Selected passage:
=== Section Start ===
- Laitumkhrah Location within Meghalaya Laitumkhrah Location within India
- Coordinates: 25°34′16″N 91°53′49″E﻿ / ﻿25.571°N 91.897°E
- Country: India
- State: Meghalaya
- District: East Khasi Hills

Languages
- • Official: Khasi, English
- Time zone: UTC+5:30 (IST)
- Postal code: 793003
- Vehicle registration: ML

= Laitumkhrah =

Laitumkhrah (Khasi: lait meaning "free" and umkhrah which is the name of a river Umkhrah) is a census town in Shillong, Meghalaya, India. The name of the place basically means a place where the river "Umkhrah" originates from making its name aptly suited.

From Laitumkhrah there are three roads connecting Happy Valley (Them Basuk), Umpling & New Colony. The area is one of the costlier areas in Shillong but staying here itself is an experience. Laitumkhrah is filled with old historical buildings but with constant development in the area, most of the older buildings have been replaced with modern buildings. This place is relatively cold compared to other places of Shillong.

Laitumkhrah is the heart of Shillong. The area has a number of churches, schools and colleges. There's a market called Laitumkhrah Market (locally called 'Iew Shyllong') providing fresh vegetables, pork, beef, chicken and other stuffs. Nazerth Hospital, one of the oldest hospitals in Shillong, is located here.
=== Section End ===
Required actions:
- 1) List the places that the Laitumkhrah text says are connected to Laitumkhrah by road.
- 2) In the Laitumkhrah text, rewrite the paragraph that begins "From Laitumkhrah there are three roads" as a short bulleted list that keeps its main facts.
- 3) Continue the Laitumkhrah text with a few more sentences after its last line.

Extracted information:
=== Section Start ===
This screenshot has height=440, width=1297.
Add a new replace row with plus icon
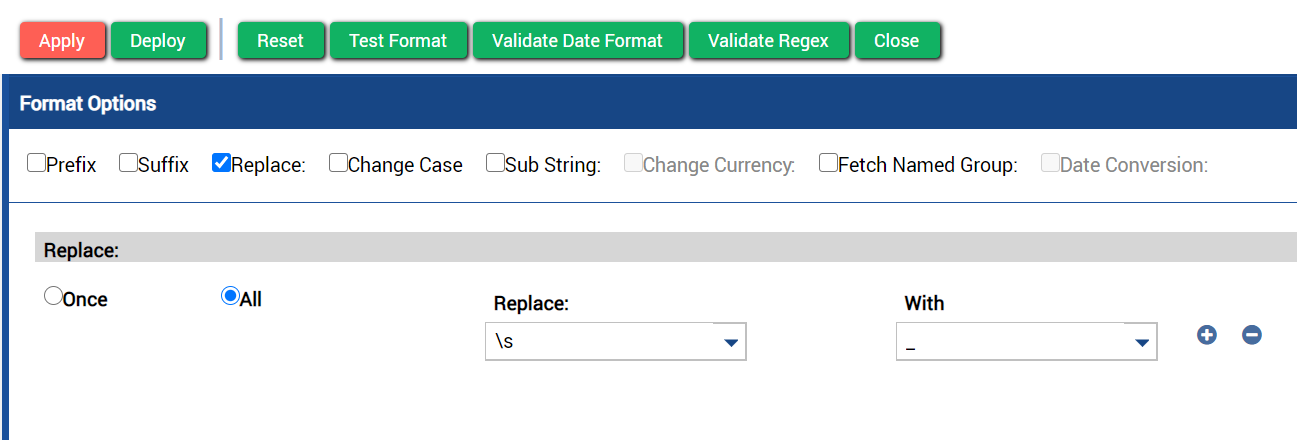click(1207, 335)
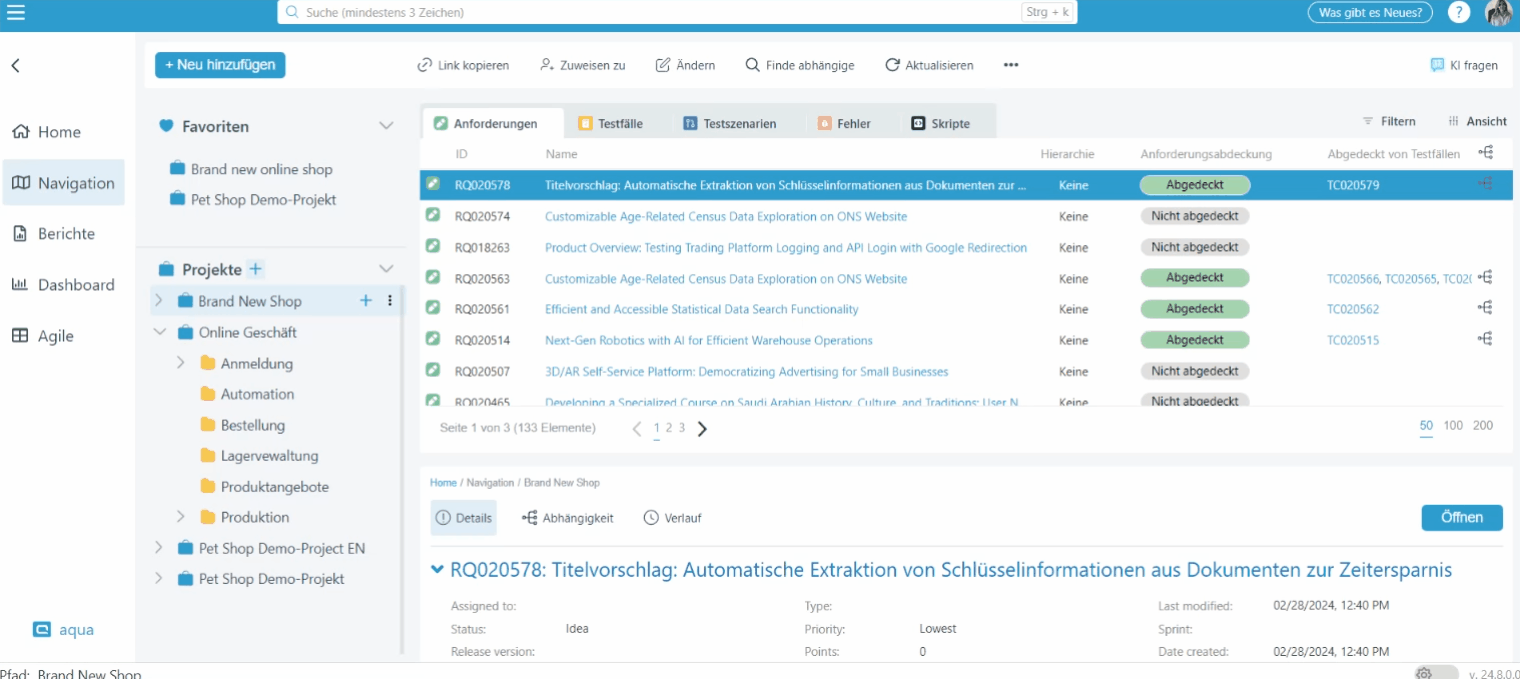Expand Pet Shop Demo-Project EN node

click(x=159, y=548)
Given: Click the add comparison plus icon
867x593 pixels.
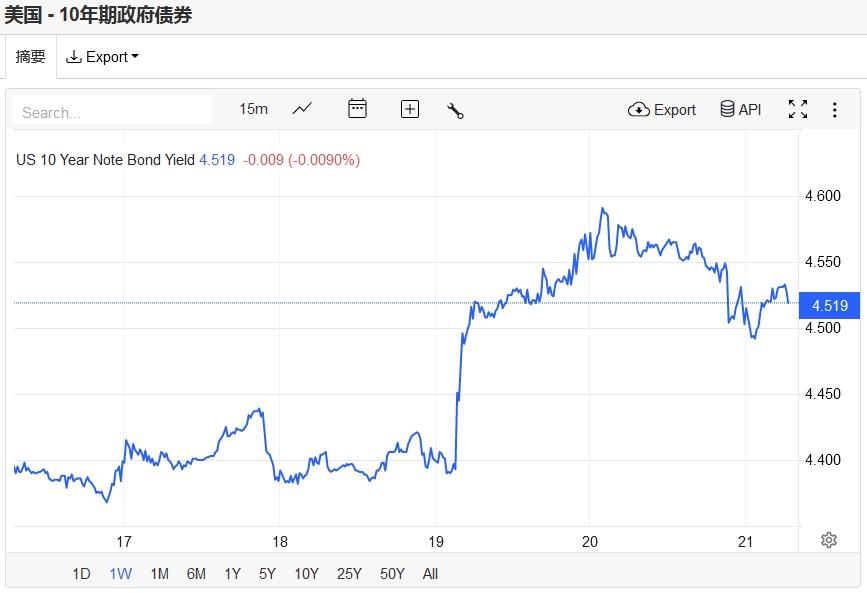Looking at the screenshot, I should pyautogui.click(x=410, y=109).
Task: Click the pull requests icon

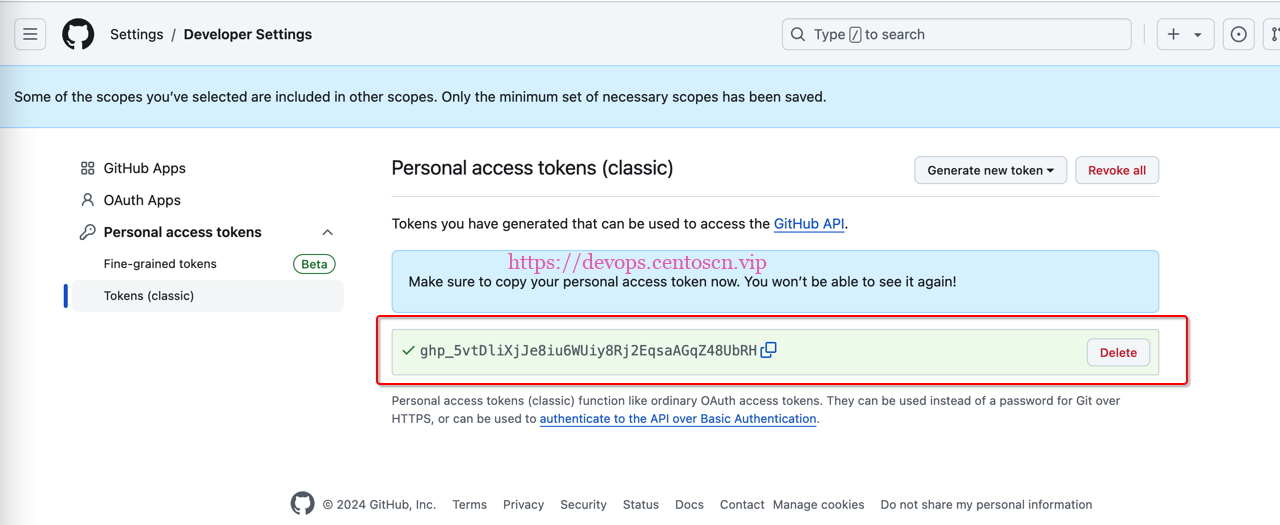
=== Section End ===
Outputs in order:
- 1)
Happy Valley (Them Basuk)
Umpling
New Colony

- 2)
- Three roads lead from Laitumkhrah to Happy Valley (Them Basuk), Umpling and New Colony.
- It is one of the costlier areas in Shillong, but living there is an experience.
- It once had many old historical buildings, but most have been replaced by modern ones.
- It is colder than other parts of Shillong.

- 3)
Laitumkhrah houses the famous Ramakrishna Mission Shillong. The third generation sweet shop "Kalpatru" offering a wide variety of sweets is also located in Laitumkhrah.

Laitumkhrah is the center of education in Shillong with numerous well known educational institutions like St.Margaret's Higher Secondary School Shillong, Loreto Convent, St. Edmund's College, St. Anthony's College, Shillong, Saint Mary's College (Shillong), Don Bosco Technical School, Shillong and the National Institute of Technology Meghalaya all located within the boundary of Laitumkhrah.

Mary Help of Christians Cathedral, Shillong which serves as the seat of the Roman Catholic Archdiocese of Shillong is also located in Laitumkhrah. The church is the first Catholic cathedral church in what was then Assam.